ACTION ITEM: A word-for-word repeat of all the data is the goal.

================================

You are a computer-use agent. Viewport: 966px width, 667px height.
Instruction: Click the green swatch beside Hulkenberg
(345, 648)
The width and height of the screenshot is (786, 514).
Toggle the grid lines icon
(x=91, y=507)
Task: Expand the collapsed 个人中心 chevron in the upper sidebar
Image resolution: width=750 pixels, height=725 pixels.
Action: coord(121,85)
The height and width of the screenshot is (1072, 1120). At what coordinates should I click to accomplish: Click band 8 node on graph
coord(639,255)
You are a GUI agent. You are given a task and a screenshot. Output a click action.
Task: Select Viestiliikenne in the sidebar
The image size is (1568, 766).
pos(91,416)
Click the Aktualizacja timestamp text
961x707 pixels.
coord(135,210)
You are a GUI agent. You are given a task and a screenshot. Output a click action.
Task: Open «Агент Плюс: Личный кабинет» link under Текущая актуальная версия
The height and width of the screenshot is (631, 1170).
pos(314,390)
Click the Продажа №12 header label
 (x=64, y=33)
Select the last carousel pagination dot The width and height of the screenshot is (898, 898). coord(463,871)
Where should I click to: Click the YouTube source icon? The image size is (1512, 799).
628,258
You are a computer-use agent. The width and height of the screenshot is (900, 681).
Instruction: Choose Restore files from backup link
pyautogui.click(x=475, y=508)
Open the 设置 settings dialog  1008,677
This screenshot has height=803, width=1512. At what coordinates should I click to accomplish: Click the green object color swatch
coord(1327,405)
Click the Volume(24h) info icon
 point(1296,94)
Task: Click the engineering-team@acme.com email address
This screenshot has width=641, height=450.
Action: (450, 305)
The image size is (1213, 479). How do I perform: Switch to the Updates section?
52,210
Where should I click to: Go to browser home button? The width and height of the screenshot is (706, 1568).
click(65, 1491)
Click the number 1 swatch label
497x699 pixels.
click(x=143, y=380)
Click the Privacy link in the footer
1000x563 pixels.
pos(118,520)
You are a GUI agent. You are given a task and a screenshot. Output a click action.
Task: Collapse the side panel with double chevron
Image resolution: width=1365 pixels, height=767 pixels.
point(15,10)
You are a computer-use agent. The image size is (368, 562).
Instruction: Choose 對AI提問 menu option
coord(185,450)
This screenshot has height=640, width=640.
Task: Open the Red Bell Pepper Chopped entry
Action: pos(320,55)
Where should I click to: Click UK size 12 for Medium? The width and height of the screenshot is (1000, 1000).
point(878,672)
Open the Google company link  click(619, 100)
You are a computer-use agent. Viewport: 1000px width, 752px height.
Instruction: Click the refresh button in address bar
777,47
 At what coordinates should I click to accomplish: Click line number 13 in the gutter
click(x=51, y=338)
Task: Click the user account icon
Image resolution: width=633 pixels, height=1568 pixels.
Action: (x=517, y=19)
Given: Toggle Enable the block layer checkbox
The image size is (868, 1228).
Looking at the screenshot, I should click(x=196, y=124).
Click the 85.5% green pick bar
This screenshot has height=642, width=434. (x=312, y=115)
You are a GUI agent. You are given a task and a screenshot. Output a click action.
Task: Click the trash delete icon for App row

================================

WRITTEN RESPONSE:
You are a computer-use agent. Viewport: 966px width, 667px height.
Instruction: Click the green swatch beside Hulkenberg
(345, 648)
The width and height of the screenshot is (786, 514).
Toggle the grid lines icon
(x=91, y=507)
Task: Expand the collapsed 个人中心 chevron in the upper sidebar
Image resolution: width=750 pixels, height=725 pixels.
Action: coord(121,85)
The height and width of the screenshot is (1072, 1120). At what coordinates should I click to accomplish: Click band 8 node on graph
coord(639,255)
You are a GUI agent. You are given a task and a screenshot. Output a click action.
Task: Select Viestiliikenne in the sidebar
The image size is (1568, 766).
pos(91,416)
Click the Aktualizacja timestamp text
961x707 pixels.
coord(135,210)
You are a GUI agent. You are given a task and a screenshot. Output a click action.
Task: Open «Агент Плюс: Личный кабинет» link under Текущая актуальная версия
The height and width of the screenshot is (631, 1170).
pos(314,390)
Click the Продажа №12 header label
 (x=64, y=33)
Select the last carousel pagination dot The width and height of the screenshot is (898, 898). coord(463,871)
Where should I click to: Click the YouTube source icon? The image size is (1512, 799).
628,258
You are a computer-use agent. The width and height of the screenshot is (900, 681).
Instruction: Choose Restore files from backup link
pyautogui.click(x=475, y=508)
Open the 设置 settings dialog  1008,677
This screenshot has height=803, width=1512. At what coordinates should I click to accomplish: Click the green object color swatch
coord(1327,405)
Click the Volume(24h) info icon
 point(1296,94)
Task: Click the engineering-team@acme.com email address
This screenshot has width=641, height=450.
Action: (450, 305)
The image size is (1213, 479). How do I perform: Switch to the Updates section?
52,210
Where should I click to: Go to browser home button? The width and height of the screenshot is (706, 1568).
click(65, 1491)
Click the number 1 swatch label
497x699 pixels.
click(x=143, y=380)
Click the Privacy link in the footer
1000x563 pixels.
pos(118,520)
You are a GUI agent. You are given a task and a screenshot. Output a click action.
Task: Collapse the side panel with double chevron
Image resolution: width=1365 pixels, height=767 pixels.
point(15,10)
You are a computer-use agent. The image size is (368, 562).
Instruction: Choose 對AI提問 menu option
coord(185,450)
This screenshot has height=640, width=640.
Task: Open the Red Bell Pepper Chopped entry
Action: pos(320,55)
Where should I click to: Click UK size 12 for Medium? The width and height of the screenshot is (1000, 1000).
point(878,672)
Open the Google company link  click(619, 100)
You are a computer-use agent. Viewport: 1000px width, 752px height.
Instruction: Click the refresh button in address bar
777,47
 At what coordinates should I click to accomplish: Click line number 13 in the gutter
click(x=51, y=338)
Task: Click the user account icon
Image resolution: width=633 pixels, height=1568 pixels.
Action: (x=517, y=19)
Given: Toggle Enable the block layer checkbox
The image size is (868, 1228).
Looking at the screenshot, I should click(x=196, y=124).
Click the 85.5% green pick bar
This screenshot has height=642, width=434. (x=312, y=115)
You are a GUI agent. You are given a task and a screenshot. Output a click action.
Task: Click the trash delete icon for App row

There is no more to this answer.